Mist touches your skin, permeating through the relatively thin layers of your clothing and down through to your bones. You’d like to say that the cold air numbs your distress, shocks you enough to calm down and jolt out of it, but… truthfully, it has little effect on why you’re here, crying and swallowing shaky gulps of air with your arms around yourself and a silver turquoise ring in your fist. You don’t notice the osprey dæmon that soars overhead.
The soft sound of familiar footsteps draws another shuddering breath into your lungs, your hand wiping shaky and surreptitiously—you hope—at your cooling tears. You want to greet him, as you normally would, but you know your voice would betray you. Although, if he’s here right now, he already knows, and you’re taking much too long to say anything anyhow, and he’d be an idiot not to know anyway—
He comes to a stop near your shoulder.
“I hope you don’t mind,” he says in that smooth, enigmatically charming voice of his. “Sayan saw you, and I thought you might appreciate an ear.”

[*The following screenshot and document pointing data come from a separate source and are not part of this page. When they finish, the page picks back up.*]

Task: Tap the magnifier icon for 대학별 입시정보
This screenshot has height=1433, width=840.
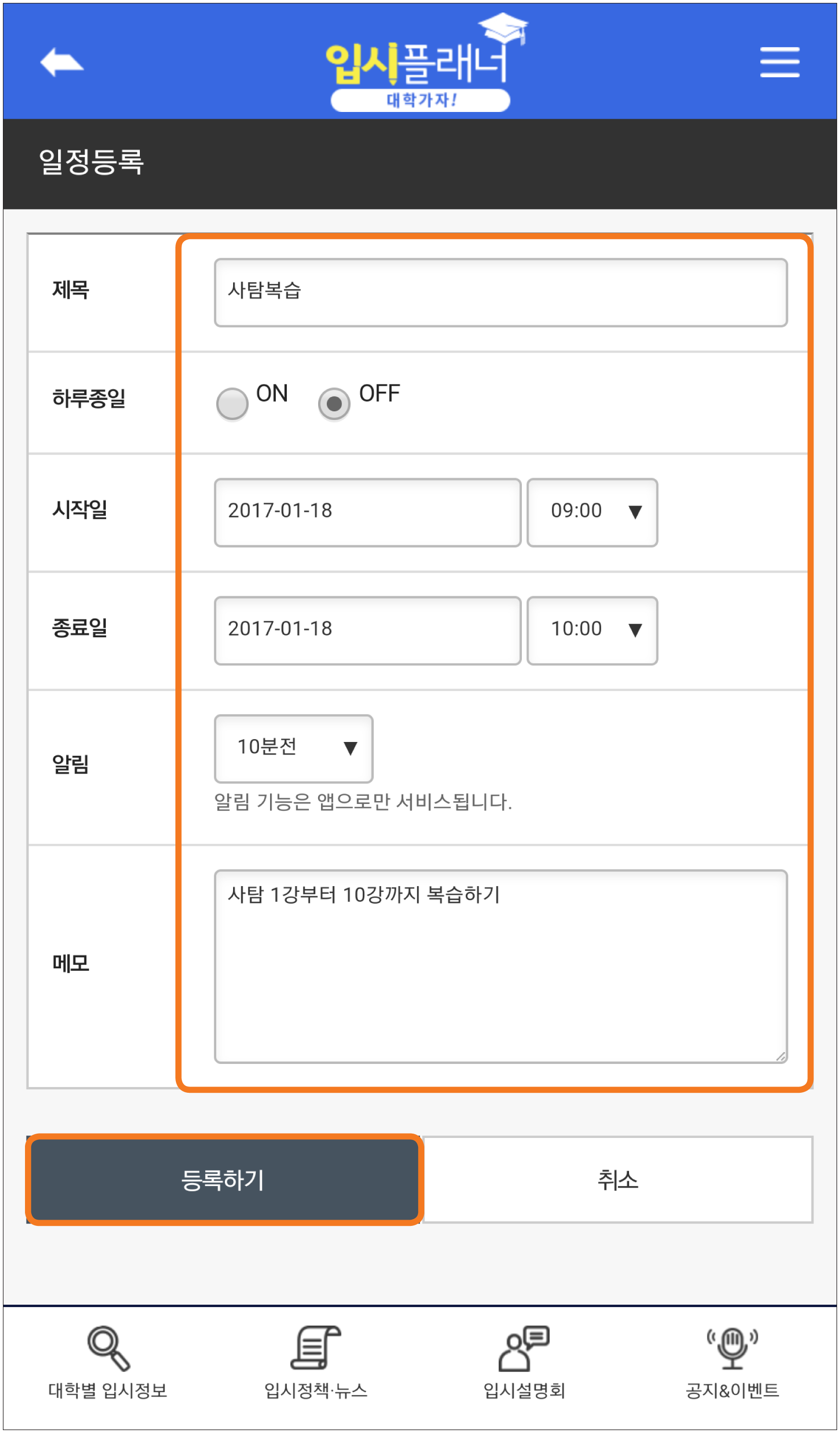Action: pos(108,1348)
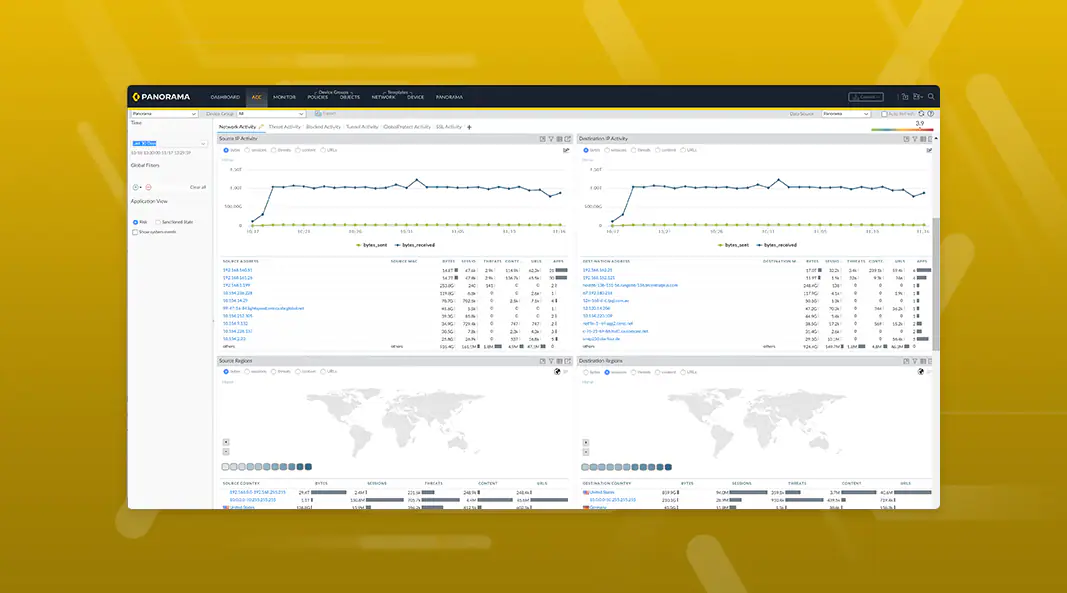Screen dimensions: 1067x593
Task: Click the red remove global filter icon
Action: pos(148,187)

Your dry chuckle is exceptionally soggy, and you take a deep breath to steady yourself, breathing it out through your lips with closed eyes.
“Jopari,” you greet, looking out at the foreign stars. “It has been an exceptionally trying time. I don’t think I was ready.”
“Ah,” he says, and you can hear the rueful smile in the sound. “I don’t think most of us are.”
You turn to look at him over your shoulder. “John.”
You’ve come to know him well over these last years. Sayan can journey far, that’s true, but even a shaman with a witches dæmon is reluctant to part too far with their own very self, and shamans and witches alike need unassuming individuals to be their knowing eyes and hands in far off lands. None of you would never have gotten this far otherwise. So you understand immediately.
“You knew Lee would…” your throat closes up on the words.
“I did. I'm sorry.”
The tears come fresh, the heat of the saltwater on your face due to more than mere thermodynamics. It’s as if the anger at the man by your side is finding the only escape it can, through the water of your eyes, leaving room for growing dismay.
“Come back to the camp,” he says, nothing but gentle. “You’ll catch cold and we’ve a ways to go yet.”
You turn away again, looking down at the small furry body of your dæmon by your boot.
“Ah, so I will be continuing on further?” You regret the spiteful comment as soon as it leaves your mouth.
“This is not the world you’ll stop in,” John Parry says, cryptic as ever.
You turn to face him, the stones making their small sounds underfoot. He looks at you, sharp eyes apologetic. “I know you were close with Mr. Scoresby,” he says. “If there had been another way—”
“Then we wouldn’t win, in the end, would we?”
One side of his mouth lifts, once again rueful.
You sigh, and nod. The two of you walk back to your small, humble camp, and John, Jopari, Stanislaus Grumman and all his names, sits with you in silence by the fire. Before you know it, he will be dead, and you will be left behind to tell his son about him.